» **Task directions**: Print the listing below again. Change nothing.

» **Provided material**:
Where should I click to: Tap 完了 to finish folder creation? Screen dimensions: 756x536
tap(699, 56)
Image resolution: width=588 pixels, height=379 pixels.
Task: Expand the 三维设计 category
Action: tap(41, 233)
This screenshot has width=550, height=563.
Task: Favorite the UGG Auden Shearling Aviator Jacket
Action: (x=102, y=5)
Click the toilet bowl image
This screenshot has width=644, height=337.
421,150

» **Result of this exercise**:
Where should I click to: Tap 完了 to finish folder creation? Screen dimensions: 756x536
tap(699, 56)
Image resolution: width=588 pixels, height=379 pixels.
Task: Expand the 三维设计 category
Action: tap(41, 233)
This screenshot has width=550, height=563.
Task: Favorite the UGG Auden Shearling Aviator Jacket
Action: (x=102, y=5)
Click the toilet bowl image
This screenshot has width=644, height=337.
421,150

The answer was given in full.